The hardware doesn't treat the struct as 2*u64's at all.

...
>>> + ret = rmptable_entry(paddr, entry);
>>> + if (ret)
>>> + return ret;
>>> +
>>> + /* Read a large RMP entry to get the correct page level used in RMP entry. */
>>> + ret = rmptable_entry(paddr & PMD_MASK, &large_entry);
>>> + if (ret)
>>> + return ret;
>>> +
>>> + *level = RMP_TO_X86_PG_LEVEL(rmpentry_pagesize(&large_entry));
>>> +
>>> + return 0;
>>> +}
>>
>> This is a bit weird. Should it say something like this?
>>
>> To do an 4k RMP lookup the hardware looks at two places in the RMP:
>
> I'd word this as:
>
> "To query all the relevant bit of an 4k RMP entry, the kernel must access
> 2 entries in the RMP table:"
>
> Because it's possible hardware only looks at the 2M entry for
> hardware-based lookups, depending on where the access is coming from, or
> how the memory at the PFN range is mapped.
>
> But otherwise it seems like an accurate description.
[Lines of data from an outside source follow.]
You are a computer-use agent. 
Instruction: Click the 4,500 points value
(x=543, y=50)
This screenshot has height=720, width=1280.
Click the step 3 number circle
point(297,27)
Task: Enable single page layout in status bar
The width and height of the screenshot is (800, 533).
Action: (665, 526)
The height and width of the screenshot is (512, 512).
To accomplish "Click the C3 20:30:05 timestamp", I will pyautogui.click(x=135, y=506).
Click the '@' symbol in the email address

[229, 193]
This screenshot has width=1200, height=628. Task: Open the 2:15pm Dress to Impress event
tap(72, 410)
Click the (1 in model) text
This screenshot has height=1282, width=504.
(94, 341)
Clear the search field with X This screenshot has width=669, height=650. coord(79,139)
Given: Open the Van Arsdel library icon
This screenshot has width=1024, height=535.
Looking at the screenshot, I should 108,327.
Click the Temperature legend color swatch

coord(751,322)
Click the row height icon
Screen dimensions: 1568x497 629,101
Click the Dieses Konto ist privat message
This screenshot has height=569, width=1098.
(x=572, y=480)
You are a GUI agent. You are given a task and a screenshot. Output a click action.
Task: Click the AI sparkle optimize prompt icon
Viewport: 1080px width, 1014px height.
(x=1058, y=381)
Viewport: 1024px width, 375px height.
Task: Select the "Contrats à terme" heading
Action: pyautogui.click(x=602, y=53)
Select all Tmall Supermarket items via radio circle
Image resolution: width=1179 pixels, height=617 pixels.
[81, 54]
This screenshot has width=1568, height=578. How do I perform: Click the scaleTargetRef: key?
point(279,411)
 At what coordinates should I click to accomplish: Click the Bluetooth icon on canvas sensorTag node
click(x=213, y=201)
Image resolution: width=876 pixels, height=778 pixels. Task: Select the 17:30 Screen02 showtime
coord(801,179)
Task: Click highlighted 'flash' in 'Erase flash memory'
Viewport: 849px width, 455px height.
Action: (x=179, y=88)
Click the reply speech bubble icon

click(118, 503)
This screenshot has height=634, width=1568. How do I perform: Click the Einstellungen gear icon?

The wording you suggest is a bit imprecise. For a 2M-aligned 4k page,
there is only *one* location, *one* entry.

Also, we're not doing a lookup for an RMP entry. We're doing it for a
_pfn_ that results in an RMP entry.

How about this:

/*
* Find the authoritative RMP entry for a PFN. This can be either a 4k
* RMP entry or a special large RMP entry that is authoritative for a
* whole 2M area.
*/
...
>>> +#ifdef CONFIG_KVM_AMD_SEV
>>> +int snp_lookup_rmpentry(u64 pfn, bool *assigned, int *level);
>>> +#else
>>> +static inline int snp_lookup_rmpentry(u64 pfn, bool *assigned, int *level) { return 0; }
>>> +#endif
>>
>> Above, -ENXIO was returned when SEV-SNP was not supported. Here, 0 is
>> returned when it is compiled out. That inconsistent.
>>
>> Is snp_lookup_rmpentry() acceptable when SEV-SNP is in play? I'd like
>> to see consistency between when it is compiled out and when it is
>> compiled in but unsupported on the CPU.
>
> I really don't think anything in the kernel should be calling
> snp_lookup_rmpentry(), so I think it makes sense to adoption the -ENXIO
> convention here and in any other stubs where that applies.

Sounds good to me. Just please make them consistent.